The Truth about Character ‘Flaws’
On Saturday night, I was sitting around the house in my pajamas watching Battlestar Galactica – yes, that’s how fabulous my life is – and I decided to call one of my oldest friends. I love talking with her because she and I have overcome some similar dark nights of the soul, so our conversations often lead to some pretty fantastic insights.
We were talking about, you know, the whole process of personal growth and how it requires us to stop feeling so damn guilty about our supposed “shortcomings.” Chinese Five Element Theory says that we’re all made up of a unique combination of fire, earth, metal, water and wood. Our particular cocktail of elements determines many of our strengths, as well as the qualities that can present challenges and issues we’ll likely have to grapple with in our lives. Ayurveda’s concept of doshas is similar in certain ways. Even Western astrology promotes the idea that we come into life with certain inclinations and tendencies that are fundamental to our character and personality.
On one level, these traditions are all different ways of explaining the truth that we are who we are – and that’s not necessarily good or bad, it just is what it is (I know, that’s a major simplification – but stay with me on this). Our mission in life – if we choose to accept it – is to use those character traits as tools to help us grow. So – stop criticizing yourself! If you’re an introvert who tends to work better in a quiet space alone, being critical of yourself and trying to become someone who works well in fast-paced offices with a lot of people is counter-productive. There’s nothing wrong with the way you are.
We live in a society that values certain characteristics much more than others. Being outgoing, extroverted, tenacious almost to a fault and bold when it comes to asserting authority are traits that we tend to see as positive in this country. Think of the archetypical high-powered corporate CEO. But not everyone operates that way. If that’s not you, feeling bad about yourself and wishing you were someone you’re not will only be self-destructive. It’s important to accept your lovely self just the way you are – and to see that the strengths and challenges your personality traits have given you are among the building blocks of personal growth.

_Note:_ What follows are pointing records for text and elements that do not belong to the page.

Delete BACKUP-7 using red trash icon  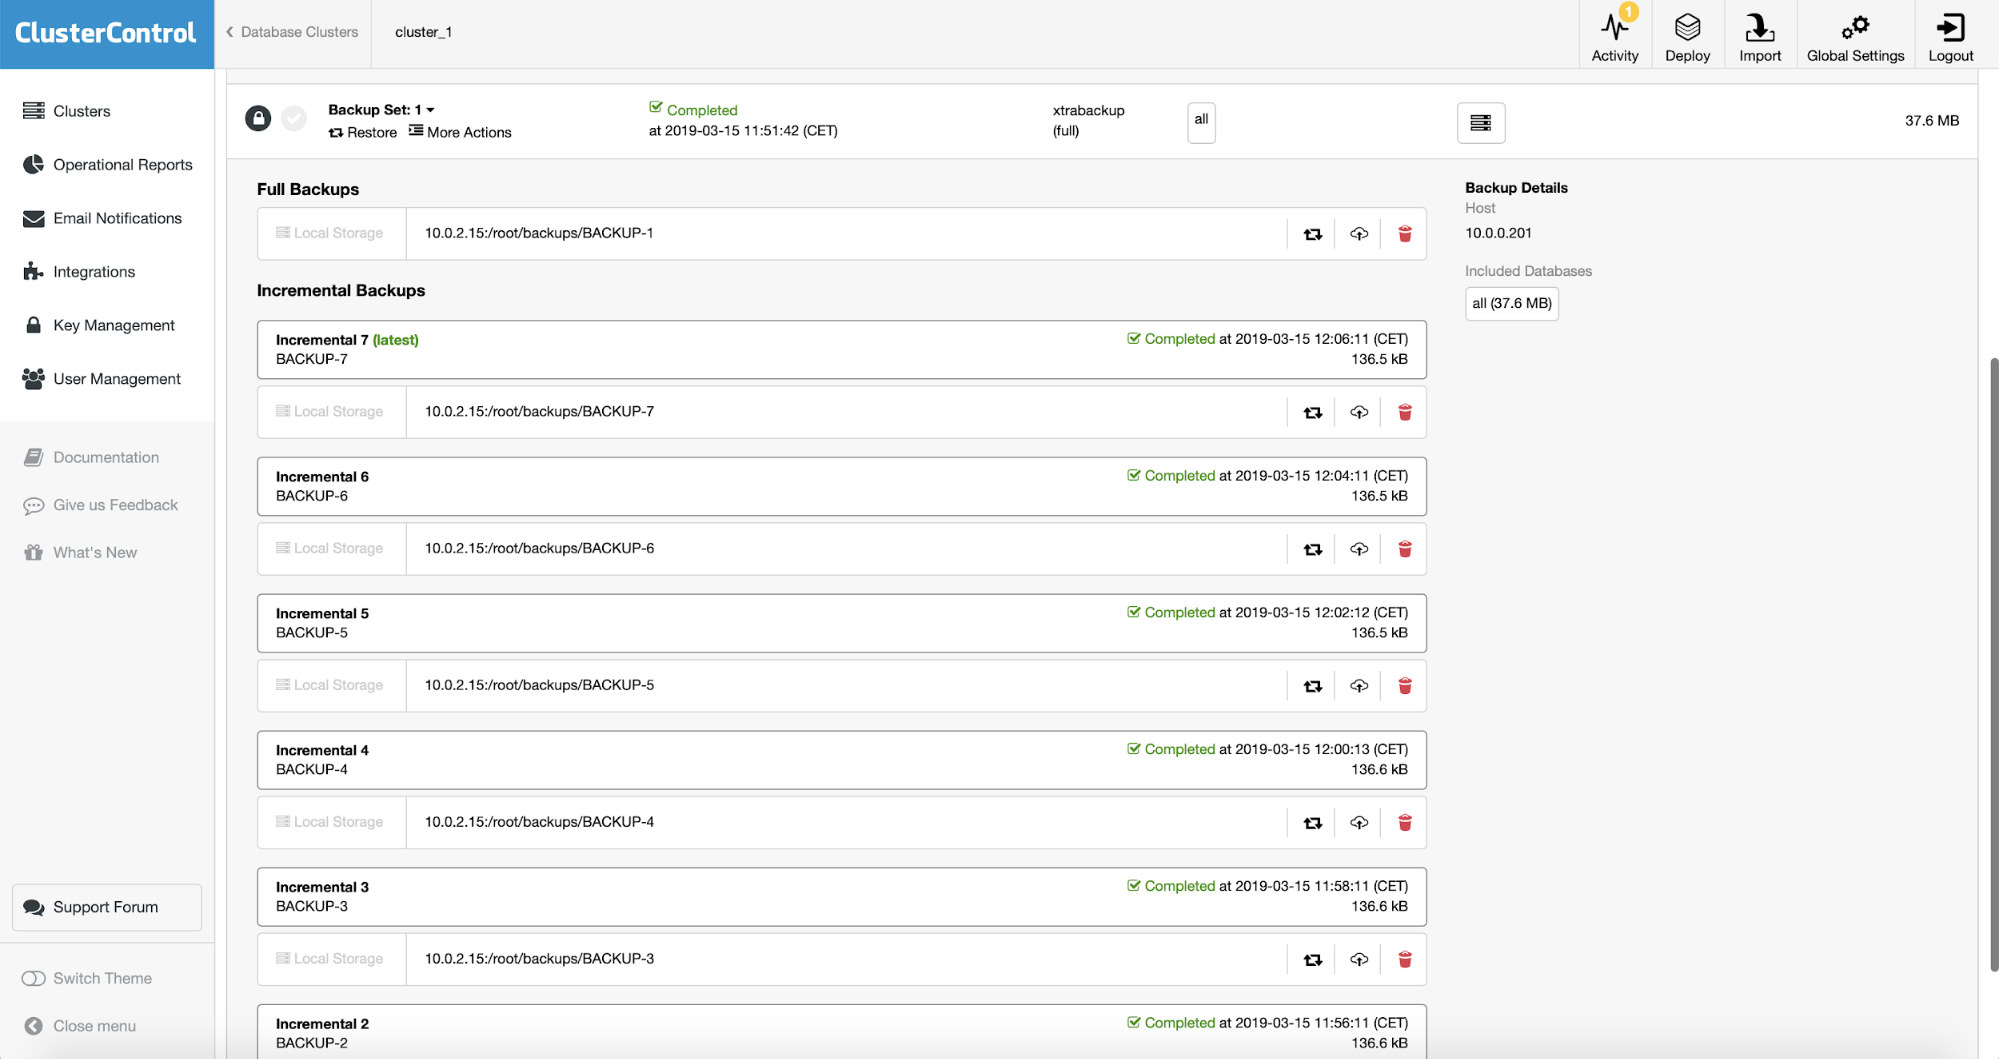pyautogui.click(x=1404, y=412)
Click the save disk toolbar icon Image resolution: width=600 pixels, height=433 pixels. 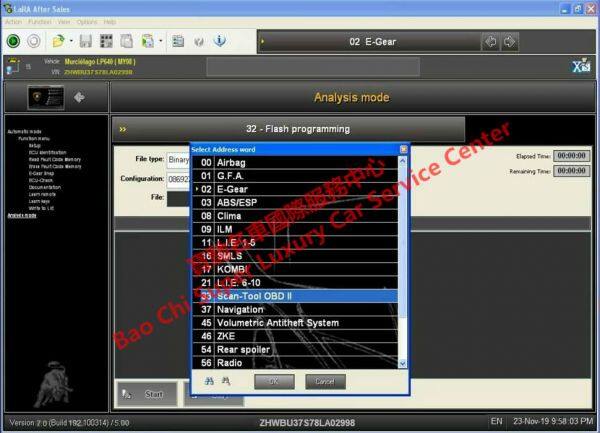click(86, 41)
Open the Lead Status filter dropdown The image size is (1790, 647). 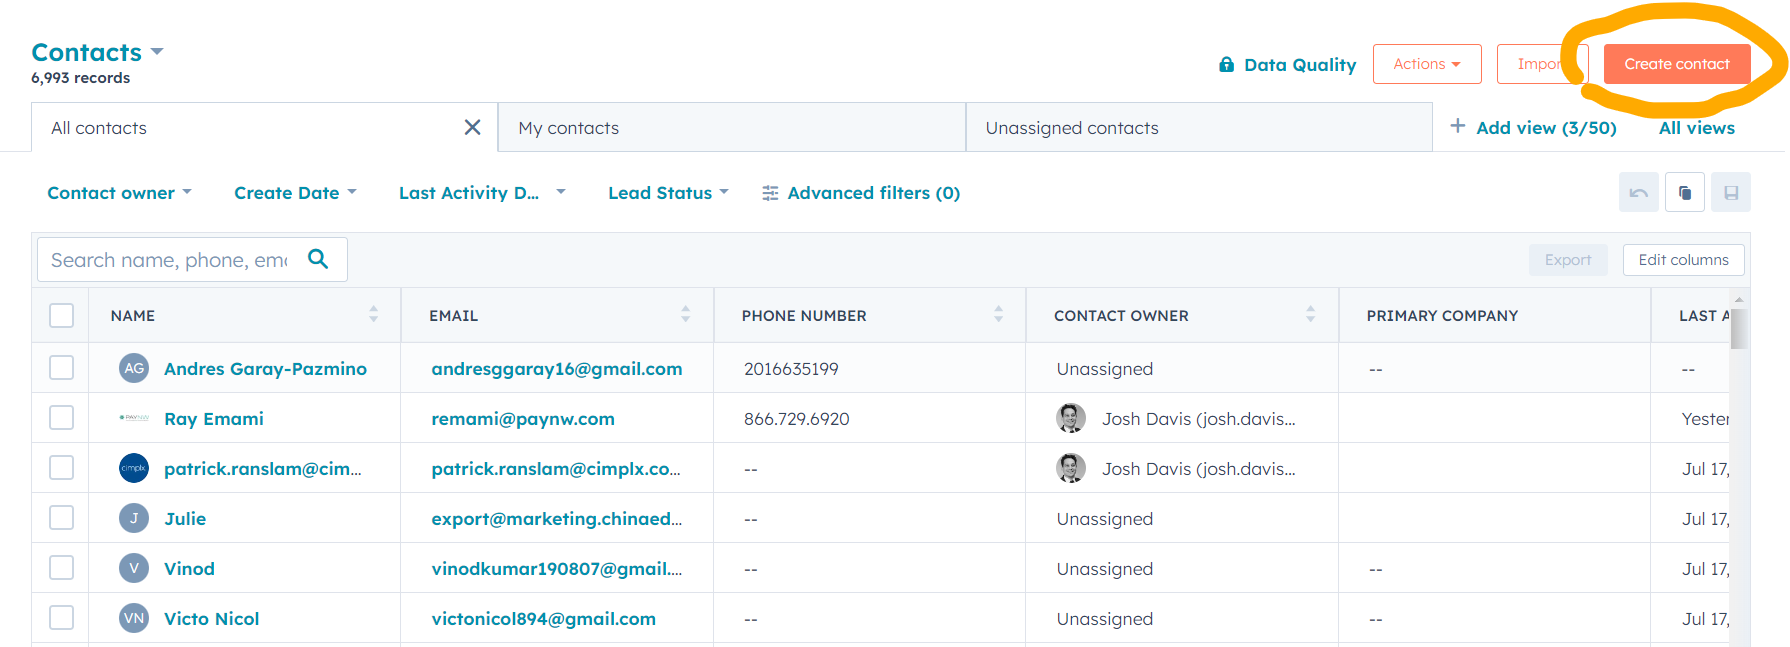coord(668,193)

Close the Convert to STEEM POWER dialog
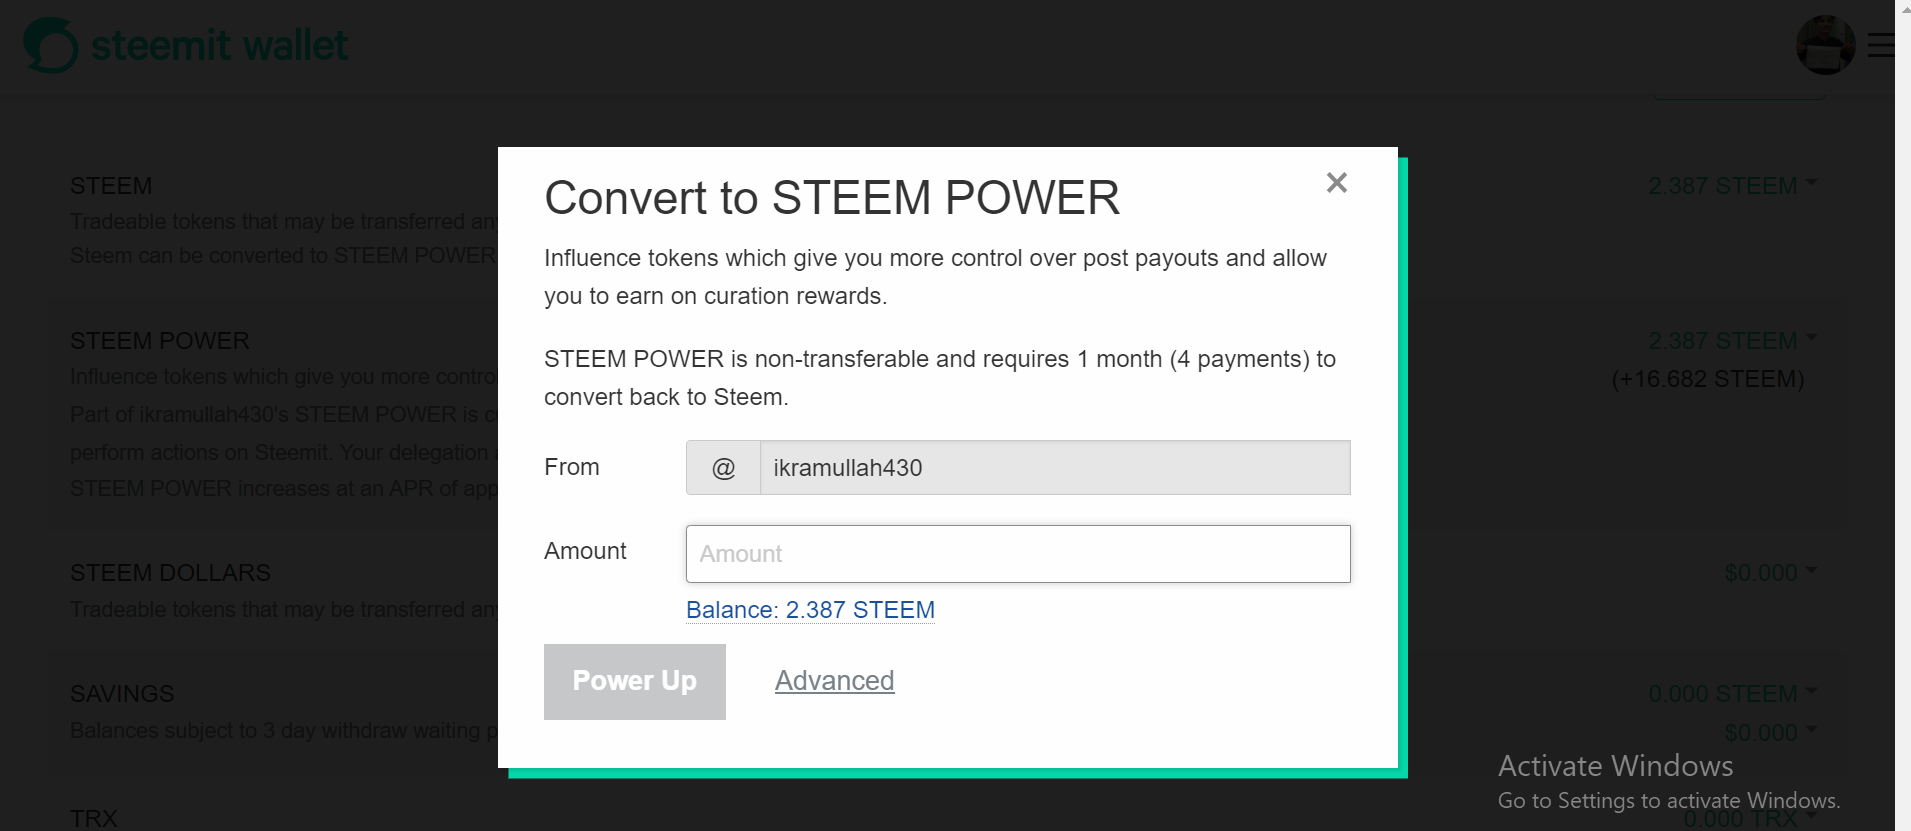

Or maybe you’re not someone who can sit for hours, poring over the same project. Maybe you need to take breaks to let your mind wander. That’s perfectly fine! It doesn’t mean you’re not willing to work hard – it just means you have a different style. So allow yourself to take a few minutes and get some fresh air – or watch some stupid cat videos (here, we’ll help you out). You’ll be more effective – and a whole lot happier – if you do what’s best for yourself.
So if you have a character trait you wish you could change, know that there’s a good chance that the trait itself is not inherently bad. If you’re fighting it rather than accepting it and working with it – that’s when the trait can lead to undesirable outcomes. So try to accept yourself as you are – you don’t need to fit into anyone else’s mold.